In 2024, the Texas Observer reported that Bennett had retained the services of Crowds on Demand, a group known for offering protesters-for-hire, to create a number of advocacy groups that were routinely quoted in articles in Bennett's Dallas Express without their disclosing behind-the-scenes connections. Bennett admitted that his company Ashford had hired Crowds on Demand but otherwise denied the findings of the Texas Observer report, which quoted Emily Bell, the founding director of the Tow Center for Digital Journalism at Columbia Journalism School, who said that the Dallas Express has violated basic journalistic ethics and is deceptive: "Effectively, the business model here is deception. It's not just about them being partisan. It's about them being dishonest and crossing basic lines of journalism. They're not even doing journalism. They're doing P.R., political advertising, or persuasion campaigns."
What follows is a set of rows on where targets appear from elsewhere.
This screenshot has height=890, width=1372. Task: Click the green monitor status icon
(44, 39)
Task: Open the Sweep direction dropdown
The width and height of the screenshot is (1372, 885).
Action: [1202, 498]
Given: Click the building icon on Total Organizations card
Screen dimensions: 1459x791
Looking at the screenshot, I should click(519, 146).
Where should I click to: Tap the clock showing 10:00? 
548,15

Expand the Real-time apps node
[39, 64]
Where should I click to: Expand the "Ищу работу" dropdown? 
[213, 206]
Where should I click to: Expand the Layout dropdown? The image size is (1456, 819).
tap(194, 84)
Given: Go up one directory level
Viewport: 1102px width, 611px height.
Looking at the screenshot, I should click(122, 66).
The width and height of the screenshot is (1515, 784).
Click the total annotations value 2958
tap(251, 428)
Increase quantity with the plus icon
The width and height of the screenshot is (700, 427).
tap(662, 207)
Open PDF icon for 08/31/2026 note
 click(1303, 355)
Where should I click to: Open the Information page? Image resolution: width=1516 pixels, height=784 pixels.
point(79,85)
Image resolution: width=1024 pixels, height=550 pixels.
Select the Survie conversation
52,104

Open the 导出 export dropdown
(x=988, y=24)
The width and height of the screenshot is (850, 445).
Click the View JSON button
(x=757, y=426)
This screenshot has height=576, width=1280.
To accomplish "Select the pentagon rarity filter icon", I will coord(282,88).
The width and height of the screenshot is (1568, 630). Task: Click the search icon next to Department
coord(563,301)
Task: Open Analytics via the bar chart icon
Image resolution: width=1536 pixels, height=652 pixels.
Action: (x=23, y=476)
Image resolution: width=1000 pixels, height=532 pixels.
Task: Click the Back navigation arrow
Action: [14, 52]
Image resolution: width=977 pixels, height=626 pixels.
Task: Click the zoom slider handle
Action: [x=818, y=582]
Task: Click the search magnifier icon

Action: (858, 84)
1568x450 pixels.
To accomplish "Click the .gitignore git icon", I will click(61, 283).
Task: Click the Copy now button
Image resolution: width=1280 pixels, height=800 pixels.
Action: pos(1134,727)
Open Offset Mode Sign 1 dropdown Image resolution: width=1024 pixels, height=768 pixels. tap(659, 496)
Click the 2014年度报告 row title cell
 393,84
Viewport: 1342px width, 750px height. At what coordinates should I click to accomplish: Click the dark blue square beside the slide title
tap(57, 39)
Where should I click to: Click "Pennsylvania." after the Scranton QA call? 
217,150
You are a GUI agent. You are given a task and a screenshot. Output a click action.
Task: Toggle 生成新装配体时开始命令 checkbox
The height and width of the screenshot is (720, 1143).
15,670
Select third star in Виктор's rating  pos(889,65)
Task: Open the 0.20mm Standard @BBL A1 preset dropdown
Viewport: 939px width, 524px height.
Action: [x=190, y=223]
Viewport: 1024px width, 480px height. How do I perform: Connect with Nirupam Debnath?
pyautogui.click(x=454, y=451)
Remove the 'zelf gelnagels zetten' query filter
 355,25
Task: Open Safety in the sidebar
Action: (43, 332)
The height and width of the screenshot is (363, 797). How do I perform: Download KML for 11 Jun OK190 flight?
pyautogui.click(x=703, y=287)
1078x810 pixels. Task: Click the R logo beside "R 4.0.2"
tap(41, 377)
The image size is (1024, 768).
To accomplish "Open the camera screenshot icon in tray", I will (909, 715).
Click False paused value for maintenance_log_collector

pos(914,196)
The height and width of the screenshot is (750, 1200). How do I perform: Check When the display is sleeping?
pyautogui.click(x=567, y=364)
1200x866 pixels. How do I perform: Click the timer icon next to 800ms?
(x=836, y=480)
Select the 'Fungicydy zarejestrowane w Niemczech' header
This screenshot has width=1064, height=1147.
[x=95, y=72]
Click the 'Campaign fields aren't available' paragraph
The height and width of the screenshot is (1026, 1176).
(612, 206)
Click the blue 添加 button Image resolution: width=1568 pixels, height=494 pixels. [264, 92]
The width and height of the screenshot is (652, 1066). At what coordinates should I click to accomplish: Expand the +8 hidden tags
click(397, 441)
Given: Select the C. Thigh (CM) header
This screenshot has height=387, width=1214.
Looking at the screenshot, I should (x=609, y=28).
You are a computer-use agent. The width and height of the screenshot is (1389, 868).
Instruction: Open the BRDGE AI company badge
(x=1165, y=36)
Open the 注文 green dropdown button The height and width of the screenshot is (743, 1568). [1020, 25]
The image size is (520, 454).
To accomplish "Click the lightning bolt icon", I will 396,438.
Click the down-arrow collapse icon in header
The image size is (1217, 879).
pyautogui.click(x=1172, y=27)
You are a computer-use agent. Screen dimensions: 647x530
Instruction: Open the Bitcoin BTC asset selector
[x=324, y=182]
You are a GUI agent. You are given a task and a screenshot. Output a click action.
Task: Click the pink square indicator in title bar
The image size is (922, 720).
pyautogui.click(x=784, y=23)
== Political involvement ==

Bennett donated more than $1.1 million to Donald Trump's presidential campaigns and to the Republican National Committee between the 2016 election and May 2020. He has been a supporter of Texas Governor Greg Abbott, and has donated more than $2.5 million to state-level candidates and political action committees in Texas. He is active in the school privatization movement and in efforts to elect more conservatives to school boards. He has been on the advisory boards of Texans for Education Reform and Texans for Education Rights. A 2023 article in The Real Deal about Bennett's increased activities in politics and media said that he has "engaged in many political battles, and won quite a few," particularly relating to local issues in Texas. He backed the proposed Dallas HERO ballot measures in 2024 to make major changes in Dallas city government. Of the three measures, two passed: the first removed sovereign immunity, making it easier to sue the city for not following laws, while the second would require the city to hire 900 additional police officers.

== Personal life ==
Bennett is married and has four children—two from a previous marriage, and two stepchildren. He has lived in the Dallas metroplex for more than 30 years, though he has admitted that he does not live within Dallas city limits. He also owns a 1,500-acre ranch in Athens, Texas, a portion of which has been in his family for three generations. In 2014, he won an out-of-court settlement against the Tarrant Regional Water District to divert a pipeline from running across his property, having created a conservation district on his land and brought endangered animals to live on the land, amongst other exotic animals he already had. He also established a cemetery in the pipeline's path to thwart it.